_Stated goal a_
From the passage on STATISTICA graph customization, write out the part that opens with the words containing "tool, and a" and closes with "particular graph locations.".

begin Supplied passage

Configuration, User Preferences
As
mentioned before, by using the flexible system of styles,
practically all graph customization settings can become permanent
program defaults (global or local, for a specific project) that will
affect new graphs. This applies not only to sizes, colors, patterns,
styles, backgrounds, scales, fonts, titles, etc. of almost countless
specific graph components, but also to such global features as the
way in which graphs are scaled and mapped into the plot region, the
margins within graph windows, window proportions, etc. As mentioned
before, in order to facilitate the set-up of desired configurations
of graph defaults, options are provided to automatically
"copy" all the settings from the current active graph into
a style, and then they can be modified further or saved as
selectable templates into your library of alternative graph styles.
Drawing, On-Screen Customization
Unlimited
numbers of objects can be added to every graph via an extensive
selection of linking and embedding facilities and a comprehensive
set of on-screen drawing tools is available at any point while
viewing graphs. The tools include elementary objects such as lines,
rectangles, polygons, ovals, rounded rectangles, arcs, etc., as well
as specialized facilities such as free-hand drawing tools producing
editable objects, user-defined styles of arrows (of practically
unlimited shapes and styles), a user-defined "error bar"
tool, and a flexible WYSIWYG text editor supporting multi-line text
and special formatting options (see the Graphic text editor topic
above). All drawn or imported graphic objects remain
"active" and modifiable and you can always customize them
in a variety of ways. All objects can be interactively resized,
repositioned, or dynamically related to particular graph locations.
Also, you can change colors of objects, their line patterns, fill
patterns, line widths, and backgrounds, place frames around them,
attach labels, etc. All custom editing, pattern, and size selection
facilities offered by STATISTICA (see the Graph
customization topic, above) can be applied to STATISTICA's
custom graphic objects. Many special, CAD-style drawing and object
manipulation facilities are provided for precise analytic or
presentation effects. For example, STATISTICA graphic
objects can be proportionately resized, stretched in one direction,
or their shapes can be custom-edited by adjusting individual
micro-segments (curve-components) of the already finished free-hand
drawings (e.g., if a free-hand drawing has the shape of an apple,
you can "pull-in" its sides to make it look more like a
pear). The micro-adjustments can be performed in zoom mode (see
below). The Clipboard can be used to facilitate drawing and to build
compound objects; special internal Clipboard representations are
supported to copy complex object structures in a way that is
transparent for the user. One click of the mouse on a toolbar button
will allow you to adjust the default "redraw order" for
every custom graphic object (e.g., to pull up a hidden object to the
front); this also allows you to achieve special presentation effects
(e.g., you can experiment with adding different full or partial
backgrounds to an existing graph) or to meet special analytic goals
(e.g., you can insert a component of one graph
"underneath" another for graph comparisons). The selection
of these and other facilities of the STATISTICA drawing
system (see below) was designed to make sure that the user will
never need a "designated presentation graphics" or
"diagram-drawing" program.

end Supplied passage
begin Material provided

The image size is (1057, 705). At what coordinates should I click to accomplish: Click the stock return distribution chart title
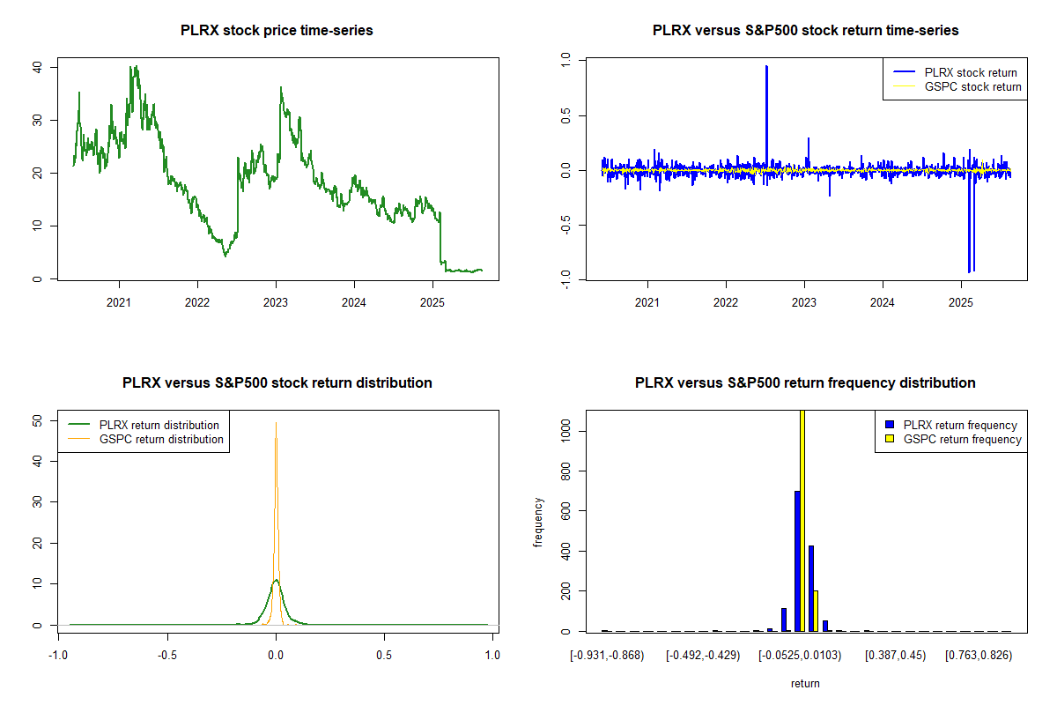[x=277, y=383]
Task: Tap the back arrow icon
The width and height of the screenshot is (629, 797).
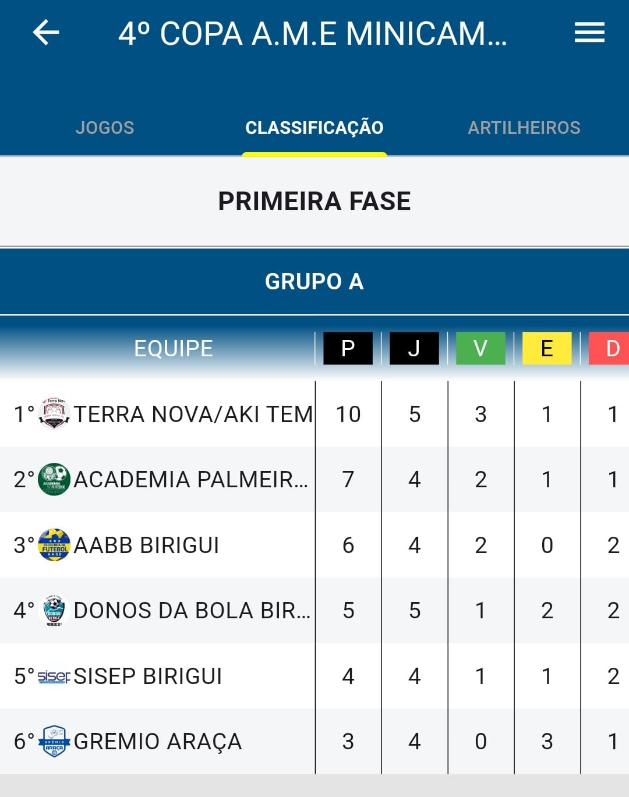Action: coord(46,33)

end Material provided
begin Material provided

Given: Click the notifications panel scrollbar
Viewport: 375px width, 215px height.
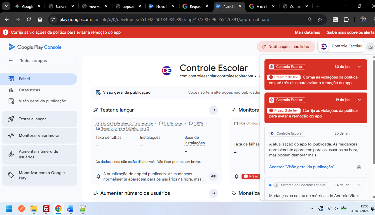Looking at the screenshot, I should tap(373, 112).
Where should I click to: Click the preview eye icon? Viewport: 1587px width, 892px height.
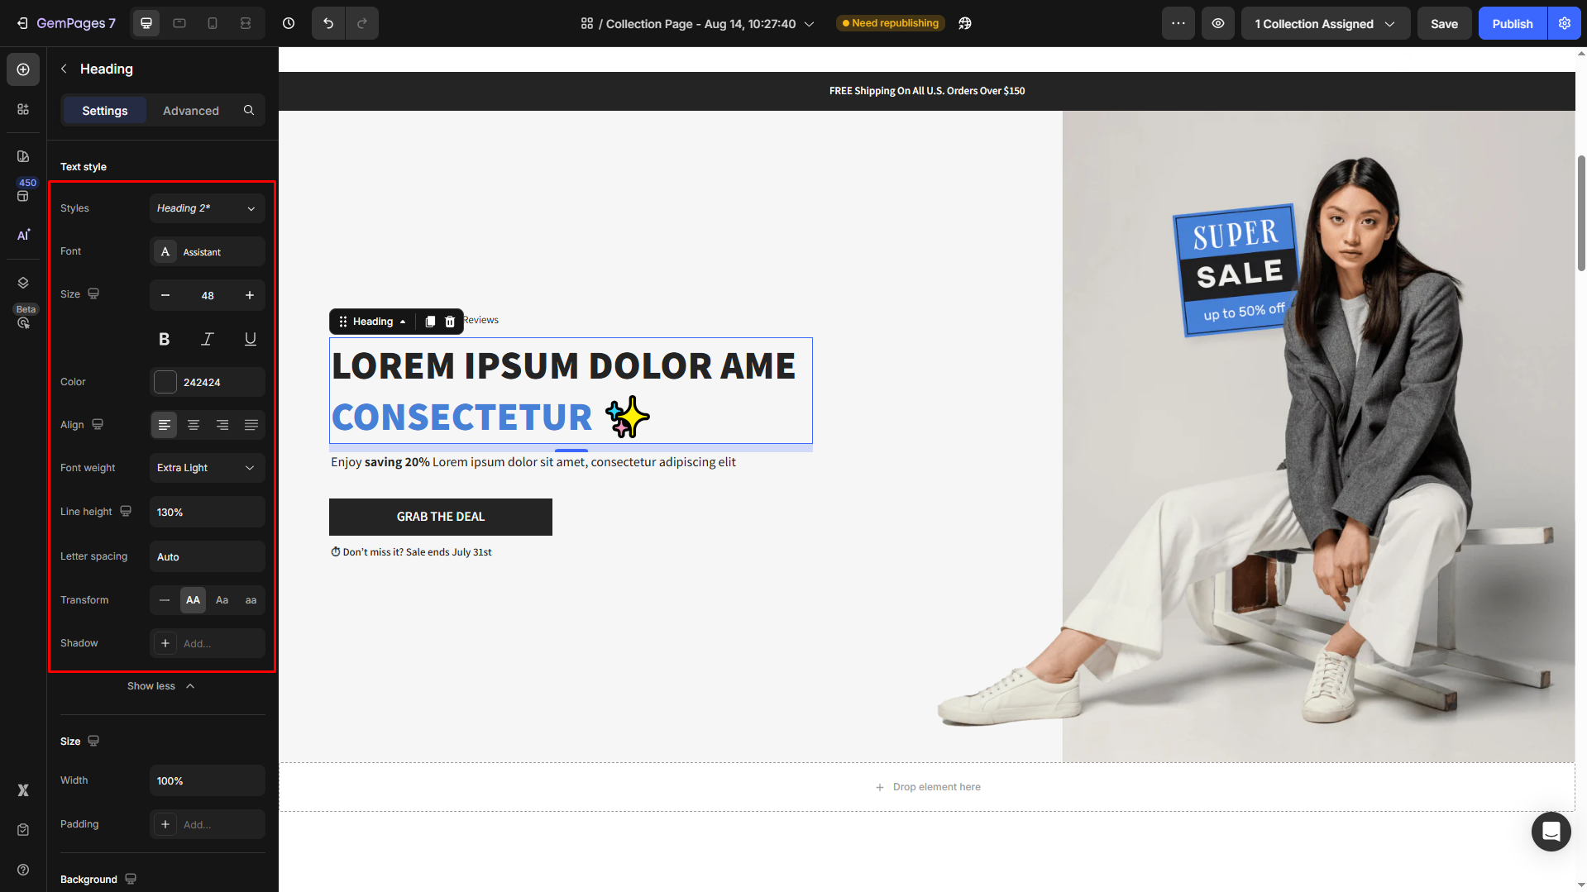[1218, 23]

end Material provided

_Stated goal b_
In the records, shift every coordinate in the answers by adding 25. Rewrite only the part that opens with the line containing "The image size" and closes with the line containing "Action: coord(46,33)", both of those lines included, with each request and answer, and leave the pictures out.

_Task solution a_
tool, and a flexible WYSIWYG text editor supporting multi-line text
and special formatting options (see the Graphic text editor topic
above). All drawn or imported graphic objects remain
"active" and modifiable and you can always customize them
in a variety of ways. All objects can be interactively resized,
repositioned, or dynamically related to particular graph locations.

_Task solution b_
The image size is (1057, 705). At what coordinates should I click to accomplish: Click the stock return distribution chart title
[x=302, y=408]
Task: Tap the back arrow icon
The width and height of the screenshot is (629, 797).
Action: coord(71,58)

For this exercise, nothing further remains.